CoreWeave Inc. shares fell more than 11 percent [1] Thursday after the company reported a wider quarterly loss than analysts expected.

The decline highlights investor anxiety over the massive capital expenditures required to build AI infrastructure, even as demand for computing power remains high.

For the first quarter of 2026, the company reported revenue of $2.08 billion [1]. This represents a revenue growth of 127 percent [1] compared to the previous year. Despite the surge in top-line growth, the company's losses widened beyond expectations [2].

CoreWeave has spent heavily to expand its AI data-center capacity [2]. This aggressive investment strategy is intended to maintain its position in the competitive cloud computing market, but it has placed significant pressure on the company's bottom line.

Investors reacted negatively not only to the current losses but also to a disappointing forecast for the current quarter [1]. The guidance suggests that the company's growth may be slowing, or that the costs of expansion are outweighing immediate returns [2].

This financial volatility follows a period of rapid scaling.
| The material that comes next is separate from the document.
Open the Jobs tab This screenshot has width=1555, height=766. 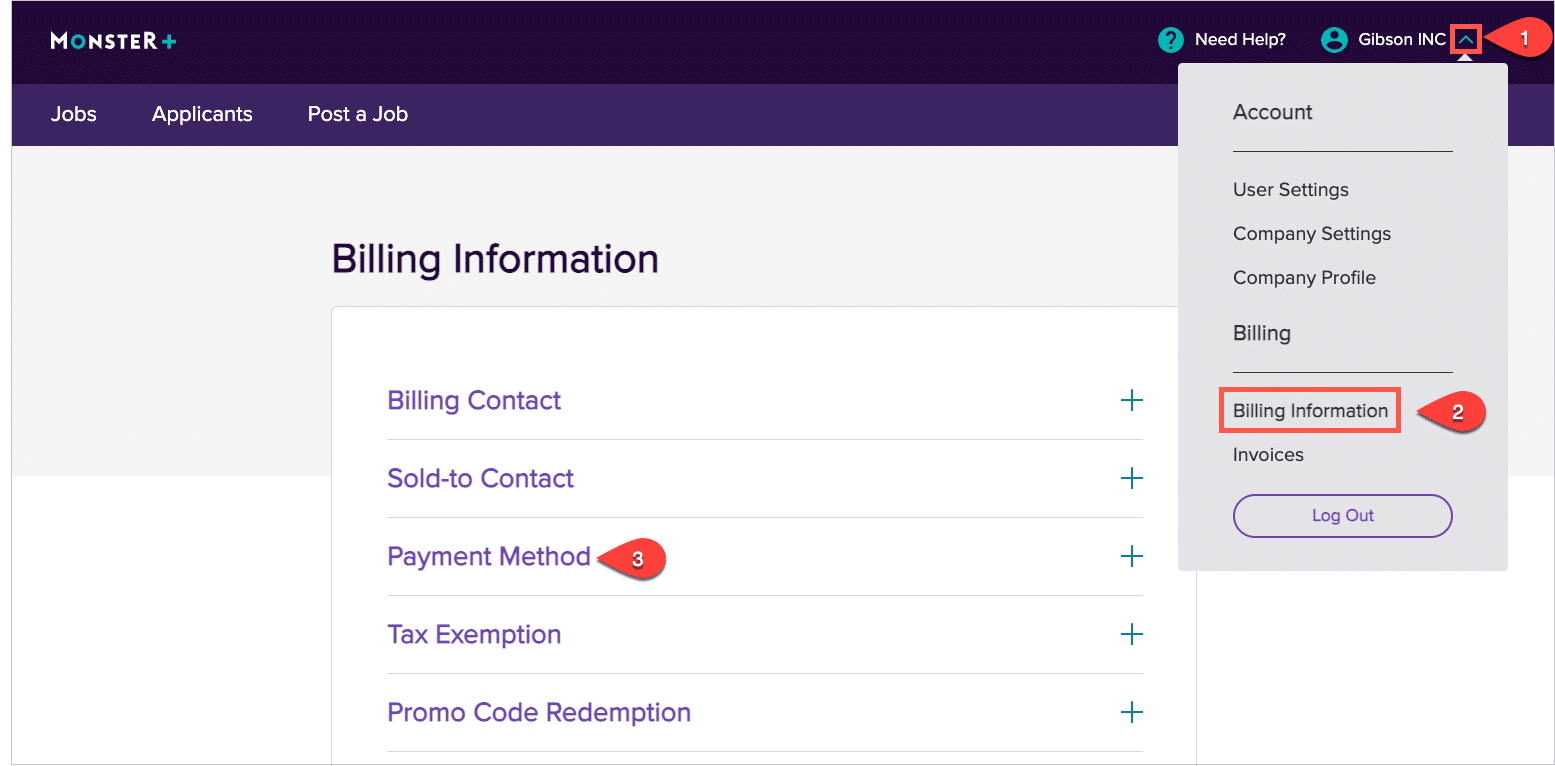[74, 114]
The company previously raised $1.5 billion through its initial public offering [3] to fund its expansion into specialized AI hardware and facility development.

Market analysts are now weighing whether the company's high-growth trajectory can eventually offset the steep costs of building out the physical infrastructure necessary to support large-scale artificial intelligence models.

Revenue growth of 127 percent

The reaction to CoreWeave's Q1 results reflects a broader market shift where investors are moving from celebrating raw AI growth to demanding a clear path to profitability. While the 127 percent revenue jump proves the demand for AI compute is still surging, the wider losses indicate that the cost of scaling data centers is immense. The stock drop suggests a growing skepticism about whether AI infrastructure providers can scale their physical footprints without eroding shareholder value through excessive spending.